The weight vector $\mathbf{w}$ is perpendicular to the hyperplane.

Margin Maximization
The distance from a sample $\mathbf{x}_i$ to the hyperplane is:
$$
\text{Distance} = \frac{|\mathbf{w} \cdot \mathbf{x}_i + b|}{|\mathbf{w}|}.
$$
SVM seeks the hyperplane that maximizes the minimum margin between classes:
$$
\max_{\mathbf{w}, b} ( \frac{2}{|\mathbf{w}|} ) \quad \text{subject to} \quad y_i(\mathbf{w} \cdot \mathbf{x}_i + b) \geq 1, , \forall i.
$$
This is equivalent to minimizing $|\mathbf{w}|^2$, a convex optimization problem solvable via quadratic programming.
Optimize
Linear Separation with Hard Margin
When data is perfectly linearly separable, SVM seeks the hyperplane with maximum margin:
$$
\min_{\mathbf{w}, b} \frac{1}{2}|\mathbf{w}|^2 \quad \text{subject to} \quad y_i(\mathbf{w}^T\mathbf{x}_i + b) \geq 1, , \forall i
$$
Geometric Interpretation:
The margin width is $\frac{2}{|\mathbf{w}|}$. Maximizing margin = minimizing $|\mathbf{w}|$.
The Limitation:
Fails catastrophically when:
- Data has noise/outliers
- Classes are inherently non-separable
Soft Margin SVM
Allow controlled violations using slack variables $\xi_i$:
$$
\begin{aligned}
\min_{\mathbf{w}, b, \xi} &\quad \frac{1}{2}|\mathbf{w}|^2 + C\sum_{i=1}^n \xi_i \
\text{s.t.} &\quad y_i(\mathbf{w}^T\mathbf{x}_i + b) \geq 1 - \xi_i \
&\quad \xi_i \geq 0, \quad \forall i
\end{aligned}
$$
- $C$: Penalty weight (Large $C$ ≈ Hard Margin)

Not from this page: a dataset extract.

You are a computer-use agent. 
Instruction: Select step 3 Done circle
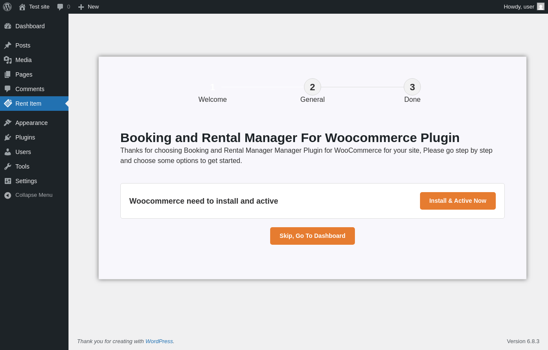pos(412,87)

- $\xi_i$: How much the $i$-th sample violates the margin
Lagrangian Formulation
Convert constraints into the objective function:
$$ \mathcal{L} = \frac{1}{2}\|\mathbf{w}\|^2 + C\sum_{i=1}^n \xi_i - \sum_{i=1}^n \alpha_i[y_i(\mathbf{w}^T\mathbf{x}_i + b) - 1 + \xi_i] - \sum_{i=1}^n \mu_i\xi_i $$Key Derivations:
Primal Variables
- $\frac{\partial \mathcal{L}}{\partial \mathbf{w}} = 0 \Rightarrow \mathbf{w} = \sum \alpha_i y_i \mathbf{x}_i$
- $\frac{\partial \mathcal{L}}{\partial b} = 0 \Rightarrow \sum \alpha_i y_i = 0$
- $\frac{\partial \mathcal{L}}{\partial \xi_i} = 0 \Rightarrow \alpha_i + \mu_i = C$
Dual Problem
Substitute back to get:
$$
\max_{\alpha} \sum_{i=1}^n \alpha_i - \frac{1}{2}\sum_{i,j} \alpha_i \alpha_j y_i y_j \mathbf{x}_i^T \mathbf{x}_j \
\text{s.t.} \quad 0 \leq \alpha_i \leq C, \quad \sum \alpha_i y_i = 0
$$
Interpretation of $\alpha_i$
| $\alpha_i$ Range | Sample Status | $\xi_i$ Value |
|---|---|---|
| $=0$ | Outside margin | 0 |
| $(0, C)$ | On margin | 0 |
| $=C$ | Inside margin | $>0$ |
Decision Function:
$$
f(\mathbf{x}) = \text{sign}( \sum_{\alpha_i > 0} \alpha_i y_i \mathbf{x}_i^T \mathbf{x} + b)
$$
Nonlinear Classification with Kernel Trick
The Fundamental Idea
Problem: Many datasets require nonlinear boundaries.
Solution: Map data to higher dimension $\phi(\mathbf{x})$ where linear separation becomes possible.
Example Transformation:
For $\mathbf{x} = [x_1, x_2]$, use $\phi(\mathbf{x}) = [x_1, x_2, x_1^2 + x_2^2]$
The Computational Challenge
Direct computation of $\phi(\mathbf{x}_i)^T \phi(\mathbf{x}_j)$ in high dimensions is intractable.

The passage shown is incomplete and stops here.